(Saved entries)

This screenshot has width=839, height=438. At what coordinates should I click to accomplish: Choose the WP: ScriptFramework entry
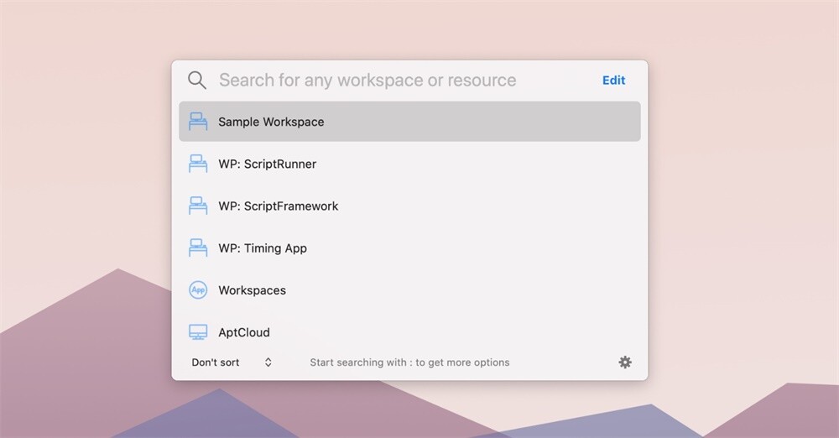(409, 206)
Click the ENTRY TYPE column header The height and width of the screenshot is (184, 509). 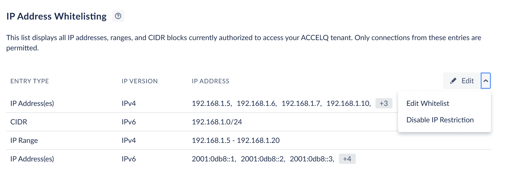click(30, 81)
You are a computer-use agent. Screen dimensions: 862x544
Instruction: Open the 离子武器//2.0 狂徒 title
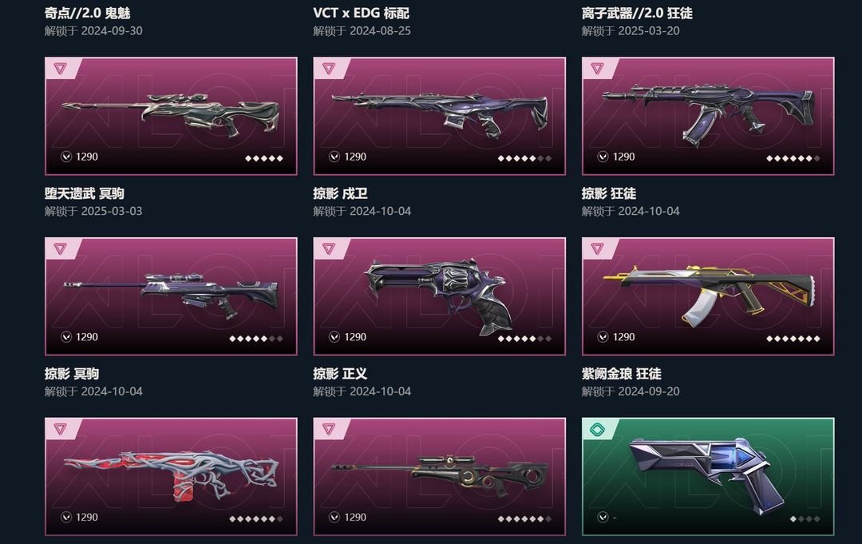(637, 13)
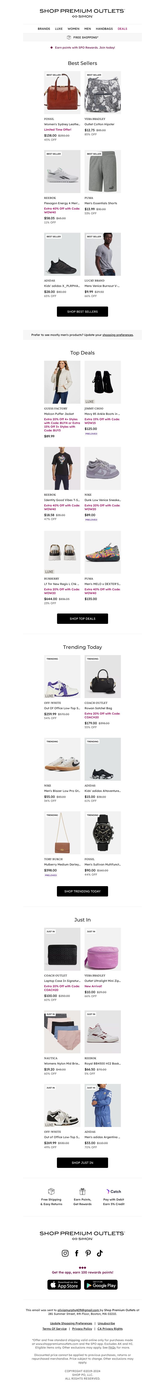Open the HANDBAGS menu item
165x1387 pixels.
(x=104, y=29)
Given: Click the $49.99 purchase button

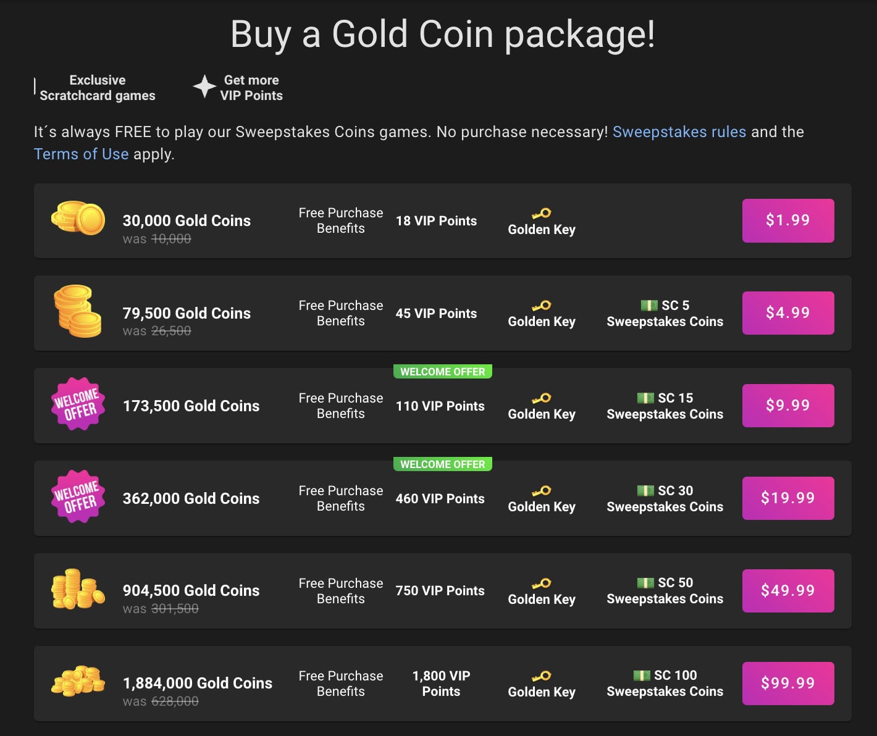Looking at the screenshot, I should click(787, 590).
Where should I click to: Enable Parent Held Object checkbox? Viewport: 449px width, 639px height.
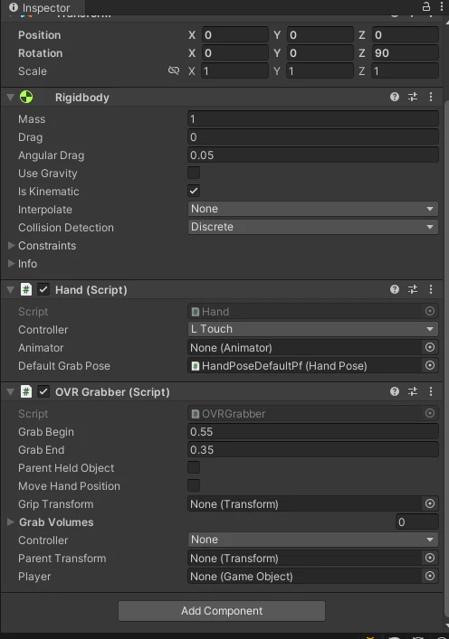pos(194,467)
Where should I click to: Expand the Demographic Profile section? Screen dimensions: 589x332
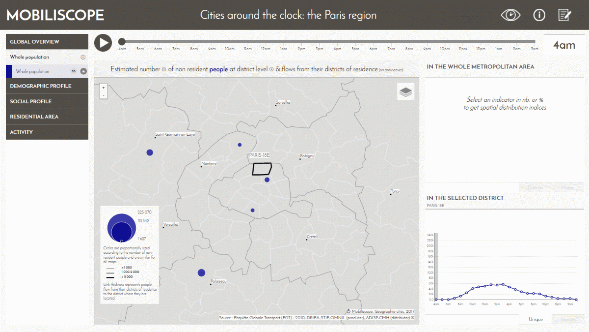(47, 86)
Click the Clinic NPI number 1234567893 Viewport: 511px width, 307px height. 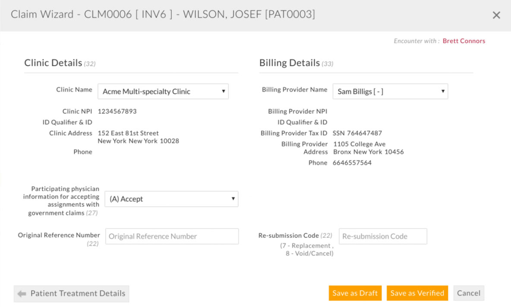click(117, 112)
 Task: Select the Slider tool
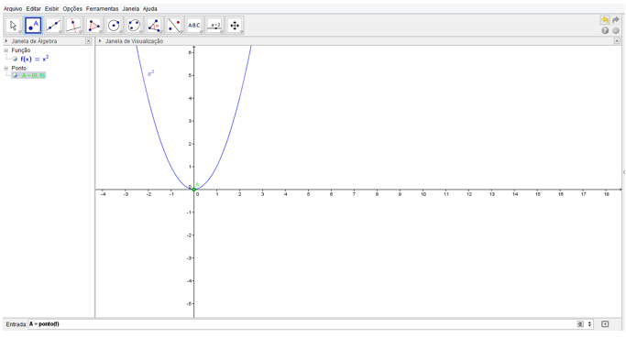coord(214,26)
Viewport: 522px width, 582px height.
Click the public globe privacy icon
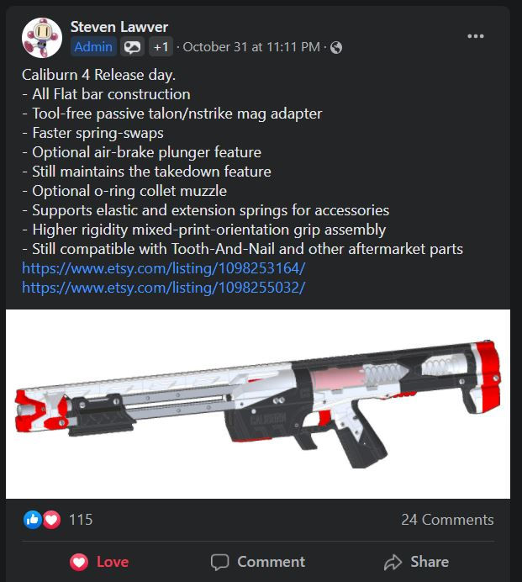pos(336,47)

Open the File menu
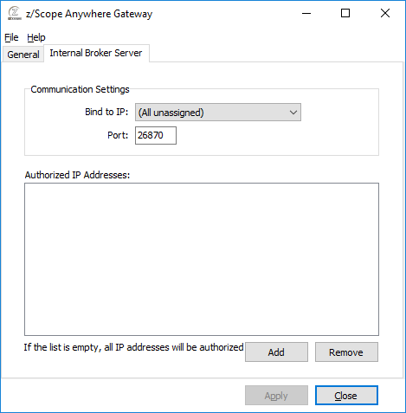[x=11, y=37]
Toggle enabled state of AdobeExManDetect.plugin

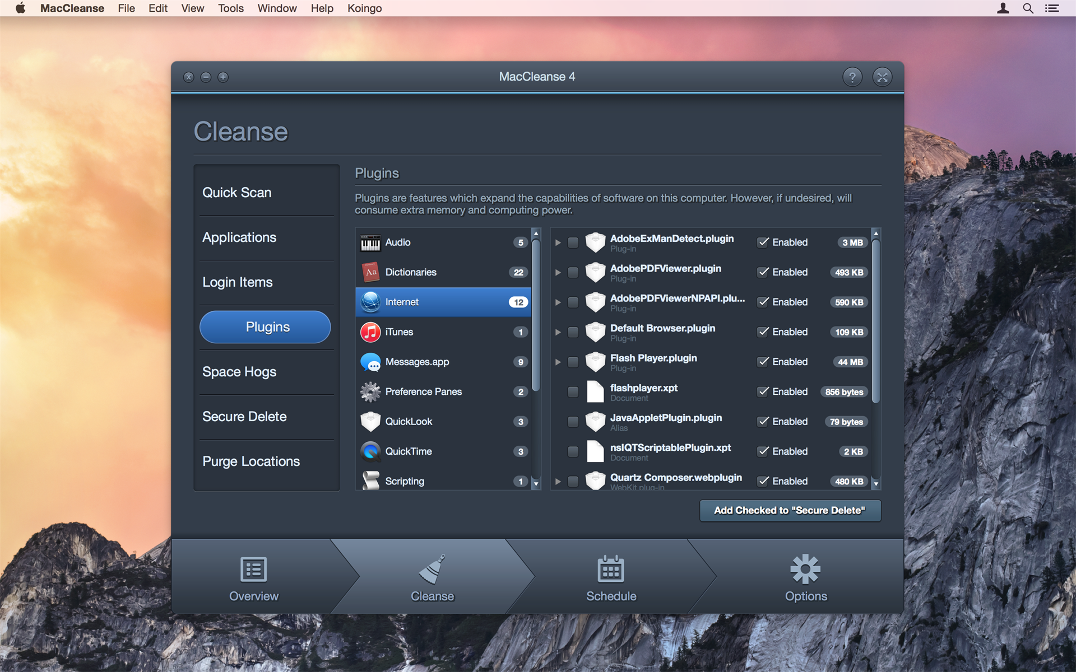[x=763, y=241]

...

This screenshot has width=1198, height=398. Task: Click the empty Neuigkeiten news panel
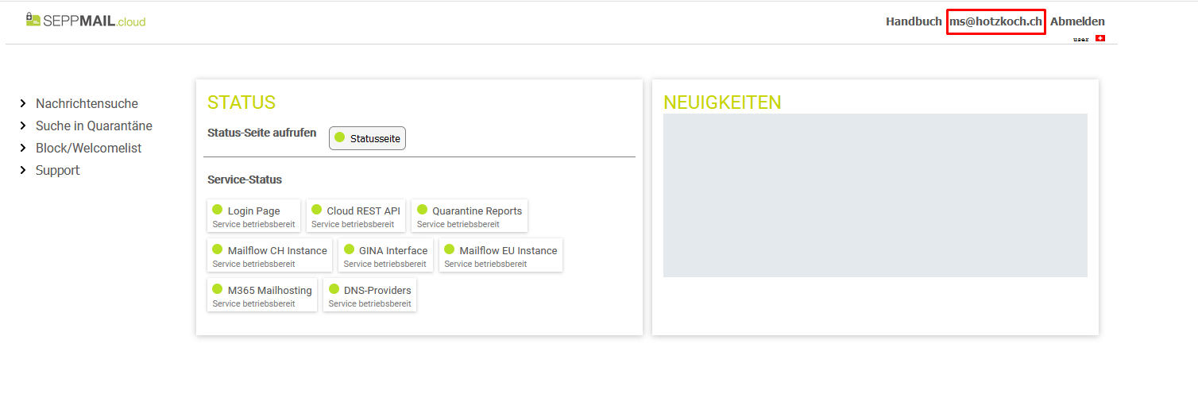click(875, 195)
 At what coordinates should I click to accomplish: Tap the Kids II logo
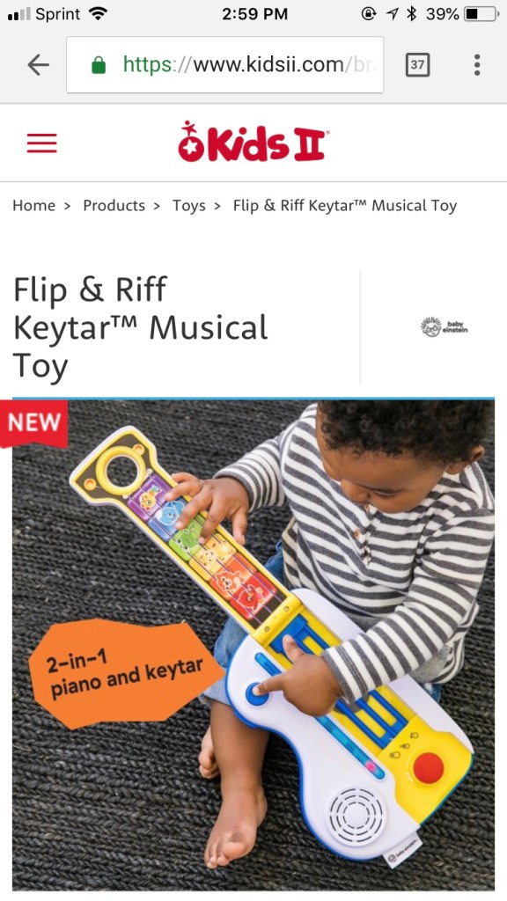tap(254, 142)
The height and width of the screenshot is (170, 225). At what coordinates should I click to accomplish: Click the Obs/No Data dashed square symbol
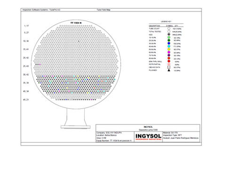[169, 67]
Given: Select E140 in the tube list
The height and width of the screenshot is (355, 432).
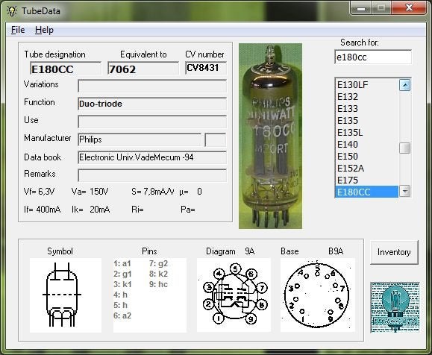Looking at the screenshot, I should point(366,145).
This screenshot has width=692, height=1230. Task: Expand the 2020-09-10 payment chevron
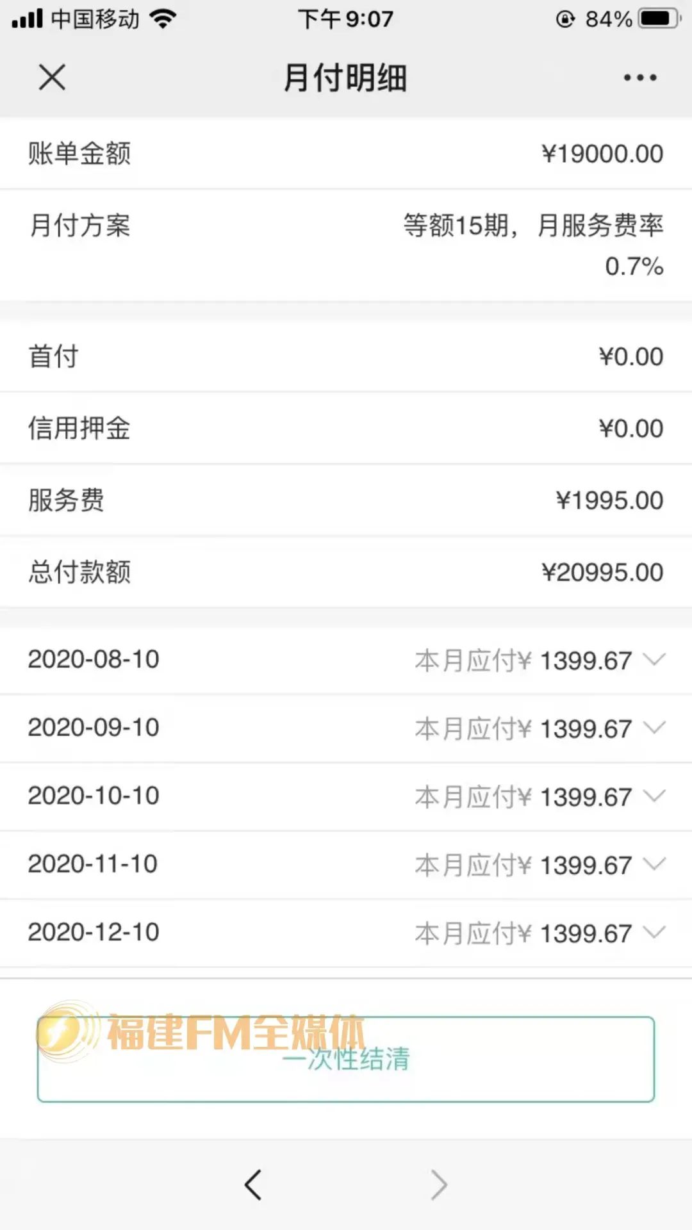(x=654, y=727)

> [WHAT YOU SHOULD DO]: All that should be printed is the run of lines above from the one with "At what coordinates should I click to accomplish: Tap" through the one with "Given: Select E140 in the tube list", both included, exactly as given, with pictures left out.

> [WORKED SOLUTION]:
 At what coordinates should I click to accomplish: Tap the Kids II logo
tap(254, 142)
The height and width of the screenshot is (170, 225). At what coordinates should I click to accomplish: Click the Obs/No Data dashed square symbol
[169, 67]
Given: Select E140 in the tube list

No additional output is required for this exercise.